Herr Becker beschwert sich darüber, dass die Aufgabenübertragung auf die Landkreise zu kurz gesprungen ist und kommt ins Stottern auf die Frage, was er denn darüber hinaus machen will. Da fallen ihm, dem armen Kerl, in letzter Sekunde die ALFs ein. Gut, okay. Herr Becker, ich frage Sie, wie sich die CDU positioniert, wenn in einem ALF eine Personalversammlung zu der Frage stattfindet: Sind Sie der Meinung, dass die Ämter für Landwirtschaft und Flurneuordnung mit dem Auslaufen der Förderperiode zur Dorferneuerung - die wir jetzt haben kommunalisiert werden sollen? Ich bin sehr interessiert, wie sich die CDU dann positioniert. - Ich weiß es, ich weiß es ganz genau. In dem Augenblick, in dem Sie Gegenwind gegen eine solche Position bekommen, fallen Sie augenblicklich um und waren natürlich nie für eine Kommunalisierung dieser Institution,

(Frau Feußner, CDU: Wir heißen doch nicht PDS!)

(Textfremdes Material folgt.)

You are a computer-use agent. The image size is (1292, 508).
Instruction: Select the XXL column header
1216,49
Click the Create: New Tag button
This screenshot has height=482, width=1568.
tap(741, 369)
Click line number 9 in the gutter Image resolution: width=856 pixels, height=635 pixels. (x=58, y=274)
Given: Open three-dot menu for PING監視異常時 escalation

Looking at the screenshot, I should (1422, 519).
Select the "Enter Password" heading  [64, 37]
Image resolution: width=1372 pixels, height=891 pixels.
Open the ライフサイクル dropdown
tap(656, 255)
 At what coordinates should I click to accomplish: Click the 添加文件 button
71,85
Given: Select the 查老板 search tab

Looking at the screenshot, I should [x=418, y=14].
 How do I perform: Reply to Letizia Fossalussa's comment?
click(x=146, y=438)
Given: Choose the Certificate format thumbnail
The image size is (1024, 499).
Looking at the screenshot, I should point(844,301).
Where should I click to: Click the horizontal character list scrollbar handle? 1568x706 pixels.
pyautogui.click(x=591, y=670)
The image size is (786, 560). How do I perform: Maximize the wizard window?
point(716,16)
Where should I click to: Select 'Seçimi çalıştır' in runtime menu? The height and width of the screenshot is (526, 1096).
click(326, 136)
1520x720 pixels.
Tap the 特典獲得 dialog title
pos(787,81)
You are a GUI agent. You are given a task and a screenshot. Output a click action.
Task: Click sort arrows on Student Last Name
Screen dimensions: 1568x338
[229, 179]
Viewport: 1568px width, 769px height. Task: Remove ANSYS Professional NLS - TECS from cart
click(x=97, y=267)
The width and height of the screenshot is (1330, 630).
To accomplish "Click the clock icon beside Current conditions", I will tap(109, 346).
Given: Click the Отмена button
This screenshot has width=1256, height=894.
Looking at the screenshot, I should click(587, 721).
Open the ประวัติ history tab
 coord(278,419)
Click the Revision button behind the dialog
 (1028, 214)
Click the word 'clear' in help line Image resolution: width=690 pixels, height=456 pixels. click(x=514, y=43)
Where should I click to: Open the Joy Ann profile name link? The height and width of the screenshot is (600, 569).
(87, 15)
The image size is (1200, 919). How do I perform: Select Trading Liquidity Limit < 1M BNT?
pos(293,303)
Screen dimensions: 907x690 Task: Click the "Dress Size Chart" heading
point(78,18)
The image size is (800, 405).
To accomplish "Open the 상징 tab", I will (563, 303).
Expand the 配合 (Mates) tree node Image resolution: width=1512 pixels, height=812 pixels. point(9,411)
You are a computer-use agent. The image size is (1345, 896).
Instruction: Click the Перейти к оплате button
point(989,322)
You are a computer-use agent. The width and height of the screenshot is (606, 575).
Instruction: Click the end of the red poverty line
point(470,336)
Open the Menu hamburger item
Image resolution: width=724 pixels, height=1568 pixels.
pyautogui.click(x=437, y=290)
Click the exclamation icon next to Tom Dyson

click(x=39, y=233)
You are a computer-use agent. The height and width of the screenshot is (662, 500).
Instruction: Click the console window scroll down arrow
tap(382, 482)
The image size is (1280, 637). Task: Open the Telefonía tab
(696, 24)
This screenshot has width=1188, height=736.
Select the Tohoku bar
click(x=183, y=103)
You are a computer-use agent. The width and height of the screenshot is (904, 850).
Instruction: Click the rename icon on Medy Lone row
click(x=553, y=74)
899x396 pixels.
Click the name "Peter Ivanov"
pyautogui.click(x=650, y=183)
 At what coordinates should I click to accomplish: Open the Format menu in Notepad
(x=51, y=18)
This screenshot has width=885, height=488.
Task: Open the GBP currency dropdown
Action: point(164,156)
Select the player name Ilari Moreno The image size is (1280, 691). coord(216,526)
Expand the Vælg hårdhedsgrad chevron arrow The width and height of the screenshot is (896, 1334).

zumindest nicht bis zum 21. April. Danach könnte eine kollektive Amnesie eintreten; das weiß ich nicht, das macht aber ziemlich deutlich ihr Problem klar. Deswegen sind wir auf der richtigen Seite mit diesem Antrag. Es nützt auch nichts, Herr Becker, wenn Sie mit Lautstärke Inhaltsleere übertönen.

(Beifall bei der PDS und bei der SPD)

Das ist überhaupt nicht das Problem, das wir uns in diesem Landtag antun sollten. Trotz Lautstärke sind wir sehr genau in der Lage, die Inhalte herauszuhören. Wenn da aber keine sind, hilft auch Lautstärke nicht.

(Zuruf von Herrn Becker, CDU)

Nun möchte ich zu einem zweiten Problem etwas sagen. Das betrifft sowohl Herrn Becker als auch den Ministerpräsidenten. Herr Becker hat sich noch einmal sehr deutlich darüber beklagt, dass die Arbeit, die die Fraktionen gemacht haben, eigentlich die Landesregierung hätte machen sollen.

(Herr Prof. Dr. Böhmer, CDU: Mit Recht!)

Gut, dazu kann man sagen: Jawohl, die Landesverfassung, insbesondere die Trennung zwischen Legislative und Exekutive, verlangt dies. Wir sind tatsächlich in vielen Fragen in einem sehr komplizierten Bereich; das gebe ich ohne weiteres zu.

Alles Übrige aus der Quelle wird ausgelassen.